Normally, that boundary should be firmly fixed in place. When the need to move it arises, the reason is usually the same: some kernel subsystem needs to invoke a function that is intended to access user-space data, but on a kernel-space address. Think, for example, of the simple task of reading the contents of a file into a memory buffer; the read() system call will do that, but it also performs all of the usual access checks, meaning that it will refuse to read into a kernel-space buffer. If a kernel subsystem must perform such a read, it first calls set_fs() to disable those checks; if all goes well, it remembers to restore the old boundary with another set_fs() call when the work is done.

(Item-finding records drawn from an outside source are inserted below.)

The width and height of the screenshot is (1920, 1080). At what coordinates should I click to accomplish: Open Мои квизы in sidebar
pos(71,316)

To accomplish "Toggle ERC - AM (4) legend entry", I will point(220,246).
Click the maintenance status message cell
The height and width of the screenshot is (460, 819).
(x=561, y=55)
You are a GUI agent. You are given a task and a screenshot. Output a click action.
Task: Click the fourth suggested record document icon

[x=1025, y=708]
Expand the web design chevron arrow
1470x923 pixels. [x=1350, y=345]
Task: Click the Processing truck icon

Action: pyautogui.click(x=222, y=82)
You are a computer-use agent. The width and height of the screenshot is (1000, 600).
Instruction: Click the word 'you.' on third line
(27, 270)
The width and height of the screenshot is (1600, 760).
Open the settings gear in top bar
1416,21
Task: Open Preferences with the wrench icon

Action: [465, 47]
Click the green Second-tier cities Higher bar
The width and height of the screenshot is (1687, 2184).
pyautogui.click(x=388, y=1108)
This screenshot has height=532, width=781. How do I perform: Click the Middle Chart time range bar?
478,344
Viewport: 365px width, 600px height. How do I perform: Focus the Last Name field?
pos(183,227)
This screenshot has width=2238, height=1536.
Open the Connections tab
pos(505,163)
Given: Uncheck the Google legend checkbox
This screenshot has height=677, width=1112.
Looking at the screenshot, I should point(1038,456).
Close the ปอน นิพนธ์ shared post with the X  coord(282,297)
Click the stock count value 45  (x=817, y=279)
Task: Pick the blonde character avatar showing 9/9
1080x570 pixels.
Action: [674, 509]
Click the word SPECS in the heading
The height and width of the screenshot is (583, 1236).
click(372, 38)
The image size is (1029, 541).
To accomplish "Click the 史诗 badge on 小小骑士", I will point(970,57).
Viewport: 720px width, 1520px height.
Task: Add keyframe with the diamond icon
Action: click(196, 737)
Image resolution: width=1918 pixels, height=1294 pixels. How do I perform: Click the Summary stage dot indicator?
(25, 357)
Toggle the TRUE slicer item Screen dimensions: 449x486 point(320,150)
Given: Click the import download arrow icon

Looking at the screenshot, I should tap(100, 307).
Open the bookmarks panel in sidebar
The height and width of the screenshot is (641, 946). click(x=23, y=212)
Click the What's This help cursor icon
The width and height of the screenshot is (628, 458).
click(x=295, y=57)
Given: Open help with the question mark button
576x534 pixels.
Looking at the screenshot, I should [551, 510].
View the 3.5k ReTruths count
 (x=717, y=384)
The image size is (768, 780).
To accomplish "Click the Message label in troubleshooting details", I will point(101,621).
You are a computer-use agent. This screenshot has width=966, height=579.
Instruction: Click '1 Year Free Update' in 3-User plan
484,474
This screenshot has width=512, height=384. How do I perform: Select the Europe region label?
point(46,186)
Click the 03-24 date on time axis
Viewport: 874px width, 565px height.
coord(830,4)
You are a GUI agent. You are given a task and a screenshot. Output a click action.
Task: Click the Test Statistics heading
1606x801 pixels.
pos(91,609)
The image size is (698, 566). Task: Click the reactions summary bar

Naturally, history has proved that all does not always go well. It's thus not surprising that the development community has wanted to rid itself of set_fs() for many years. It's also unsurprising that this hasn't happened, though. The kernel project does not lack for developers, but there is always a shortage of people who are willing and able to do this sort of deep infrastructural work; it tends to not feature highly in any company's marketing plan. So the task of removing set_fs() has languished for years.